The British have for centuries prided themselves on having a good sense of fair play and decency.
But the BOA is single-handedly making a very good fist of turning that description on its head, and consigning it to history.
Welcome to the world of the BOA, where the idea of “sport for all” is far too costly an exercise. It seems the once-in-a-lifetime opportunity to hop-onto the all-conquering Olympic gravy-train is too good to miss – even if it could signal the beginning of the end for the Paralympics as we know it.
I witnessed both the 2000 Olympics and Paralympics in Sydney. The events were remarkable in different ways. But it brought home to me the fact that the modern Olympics have well and truly lost their aura of “amateurism”. It’s really the Paralympics that are far closer to the ordinary person on the street. And arguably, it’s the Paralympics that are perhaps more worthy of our cheers than the Olympics.
Ironic Twist
In the bitterest of ironies, Britain happens to be the birthplace of the Paralympics. Stoke Mandeville Hospital, on the outskirts of London, hosted the first ever games for rehabilitating soldiers three years after the end of WW2.
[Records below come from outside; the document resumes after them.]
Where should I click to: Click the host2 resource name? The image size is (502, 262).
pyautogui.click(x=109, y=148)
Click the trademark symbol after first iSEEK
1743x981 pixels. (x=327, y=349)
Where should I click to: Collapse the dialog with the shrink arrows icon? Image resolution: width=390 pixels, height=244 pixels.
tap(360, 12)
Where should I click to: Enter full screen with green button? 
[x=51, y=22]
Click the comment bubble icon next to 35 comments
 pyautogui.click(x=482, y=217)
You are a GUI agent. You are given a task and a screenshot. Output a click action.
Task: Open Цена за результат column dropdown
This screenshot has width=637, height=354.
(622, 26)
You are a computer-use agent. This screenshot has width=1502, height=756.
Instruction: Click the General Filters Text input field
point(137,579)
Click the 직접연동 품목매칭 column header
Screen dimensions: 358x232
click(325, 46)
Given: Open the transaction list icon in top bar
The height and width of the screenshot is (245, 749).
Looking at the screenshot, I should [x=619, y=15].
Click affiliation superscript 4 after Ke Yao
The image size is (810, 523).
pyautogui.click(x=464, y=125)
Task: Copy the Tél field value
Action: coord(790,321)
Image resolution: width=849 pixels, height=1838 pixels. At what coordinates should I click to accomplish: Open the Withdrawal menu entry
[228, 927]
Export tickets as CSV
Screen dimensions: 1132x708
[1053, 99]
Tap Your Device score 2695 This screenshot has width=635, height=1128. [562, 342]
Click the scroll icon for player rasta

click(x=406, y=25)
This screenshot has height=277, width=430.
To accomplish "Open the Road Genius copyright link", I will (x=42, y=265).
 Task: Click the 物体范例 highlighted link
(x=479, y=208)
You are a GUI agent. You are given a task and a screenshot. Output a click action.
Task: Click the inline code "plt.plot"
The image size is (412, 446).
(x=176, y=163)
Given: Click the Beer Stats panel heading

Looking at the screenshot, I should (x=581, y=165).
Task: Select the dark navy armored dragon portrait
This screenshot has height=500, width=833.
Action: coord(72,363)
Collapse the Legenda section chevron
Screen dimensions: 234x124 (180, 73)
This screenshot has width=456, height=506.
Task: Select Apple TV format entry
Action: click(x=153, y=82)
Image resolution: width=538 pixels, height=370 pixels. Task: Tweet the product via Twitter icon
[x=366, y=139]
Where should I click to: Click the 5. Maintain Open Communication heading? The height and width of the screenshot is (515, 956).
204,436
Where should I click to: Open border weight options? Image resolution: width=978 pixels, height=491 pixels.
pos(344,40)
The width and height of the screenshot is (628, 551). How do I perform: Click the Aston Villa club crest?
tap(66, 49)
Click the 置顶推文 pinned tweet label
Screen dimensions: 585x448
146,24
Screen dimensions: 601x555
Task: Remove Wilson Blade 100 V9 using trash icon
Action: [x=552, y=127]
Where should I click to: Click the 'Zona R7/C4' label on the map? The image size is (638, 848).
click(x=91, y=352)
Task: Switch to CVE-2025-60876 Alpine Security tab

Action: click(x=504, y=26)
The modern Paralympics grew from these games held the same day as the opening of the 1948 London Olympics. I wonder what those 16 paralysed ex-servicemen who took part would make of BOA chief Colin Moynihans’ uncompromising stance over the cost of staging the 2012 London Paralympics.
And the BOA’s position isn’t budging despite claims by the President of the International Paralympics Committee that the 2012 Paralympics will pay for themselves.
Court Action
So apparently desperate is the BOA to avoid what it sees as the horrific scenario that the Paralympics could eat into its precious profit share, that it's taking the London 2012 Organisers to the Court of Arbitration for Sport.
Lord Coe, the London 2012 Chairman, admitted to finding the whole affair “depressing” and that the vision of hosting a successful Olympics and Paralympics had now “mutated” into something far removed from that which London won the rights to almost six years ago in Singapore.
“Fair Play”? “Decency”? When I think of the BOA from now on, I shall be thinking more along the lines of “Short-sighted, petty-minded, pig-headed and greedy.”